OÖ-Wahl: Es wird um die Hochburgen gerungen – SPÖ verlor Stimmen an FPÖ

Das Ergebnis der Wahlen in OÖ wird mit Spannung erwartet.
Das Ergebnis der Wahlen in OÖ wird mit Spannung erwartet. - © APA (Sujet)
Das Abschneiden der Parteien bei der oberösterreichischen Landtagswahl am 27. September in ihren Hochburgen wird mit Spannung erwartet. Die Lage der SPÖ steht auf Messers Schneide, denn die Verluste der traditionell rot gefärbten Regionen fielen bereits 2009 dramatisch aus. Trotz teilweise historischen Tiefs droht ein weiteres Abfallen. Die FPÖ dürfte hingegen weiter erstarken.

Die Talfahrt der SPÖ begann bereits vor sechs Jahren. Bei der Landtagswahl 2009 hat sie in keiner der 444 oberösterreichischen Gemeinden – jetzt sind es nach Fusionen nur mehr 442 – dazugewonnen, in 433 war sie gar die Partei mit den größten Stimmenverlusten. Selbst in Reichraming (Bezirk Steyr-Land), wo sie mit 46,5 Prozent ihr bestes Wahlergebnis erzielt hat, war sie noch um 15,6 Prozentpunkte nach unten gefallen. Auch in ihrer Hochburg Lenzing ging es 2009 bergab. Die SPÖ wurde dort mit satten Verlusten von 21,7 Prozentpunkten abgestraft und liegt jetzt nur mehr bei 39,5 Prozent. Besorgniserregend auch das Abschneiden im roten Linz. Dort überholte die ÖVP (35,1 Prozent) sogar die frühere Nummer eins (SPÖ: 32,7 Prozent). Das gleiche gelang in Ebensee, die ÖVP legte mit 40 Prozent vor der SPÖ mit 36 Prozent. Im sozialdemokratisch geprägten Salzkammergut ist die ÖVP überhaupt 2009 erstarkt. Die größten Zugewinne der Volkspartei stammten laut Wählerstromanalyse von der SPÖ (33.000 Stimmen).

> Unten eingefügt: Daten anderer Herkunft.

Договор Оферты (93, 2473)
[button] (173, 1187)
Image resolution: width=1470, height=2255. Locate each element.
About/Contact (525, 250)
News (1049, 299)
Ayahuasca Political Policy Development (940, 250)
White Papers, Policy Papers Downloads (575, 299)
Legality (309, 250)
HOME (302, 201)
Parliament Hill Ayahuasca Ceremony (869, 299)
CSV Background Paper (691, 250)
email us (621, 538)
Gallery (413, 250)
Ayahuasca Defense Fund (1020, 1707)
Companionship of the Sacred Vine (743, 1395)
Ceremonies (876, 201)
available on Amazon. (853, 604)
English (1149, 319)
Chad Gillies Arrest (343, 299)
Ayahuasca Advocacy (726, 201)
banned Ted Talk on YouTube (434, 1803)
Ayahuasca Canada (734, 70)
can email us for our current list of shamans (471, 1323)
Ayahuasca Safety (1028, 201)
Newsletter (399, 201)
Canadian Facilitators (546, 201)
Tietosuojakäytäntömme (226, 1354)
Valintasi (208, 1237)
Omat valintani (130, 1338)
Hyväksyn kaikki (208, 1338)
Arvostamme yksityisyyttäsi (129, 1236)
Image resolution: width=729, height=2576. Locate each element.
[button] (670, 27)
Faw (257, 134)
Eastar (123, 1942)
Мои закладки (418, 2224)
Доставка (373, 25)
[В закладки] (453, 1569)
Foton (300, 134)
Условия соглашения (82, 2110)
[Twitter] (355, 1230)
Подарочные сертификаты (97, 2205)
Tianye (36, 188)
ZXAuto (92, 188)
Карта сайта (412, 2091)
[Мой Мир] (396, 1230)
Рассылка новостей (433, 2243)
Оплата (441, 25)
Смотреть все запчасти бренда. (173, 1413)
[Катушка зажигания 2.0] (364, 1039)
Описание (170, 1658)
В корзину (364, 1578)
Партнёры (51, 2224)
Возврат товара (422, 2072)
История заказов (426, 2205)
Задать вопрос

Wahlen in Oberösterreich: SPÖ verliert Stimmen an FPÖ

Ungebrochen treu sind bisher die Stammwähler der Volkspartei geblieben. Vor allem im ländlichen Raum dominiert die ÖVP, so ist das Mühlviertel seit Jahrzehnten in schwarzer Hand. Ihr bestes Ergebnis erzielte die ÖVP 2009 in Kaltenberg (Bezirk Freistadt) mit 80 Prozent. Landesweit hatte sie mit 93 Prozent die beste Behalterate der Wähler.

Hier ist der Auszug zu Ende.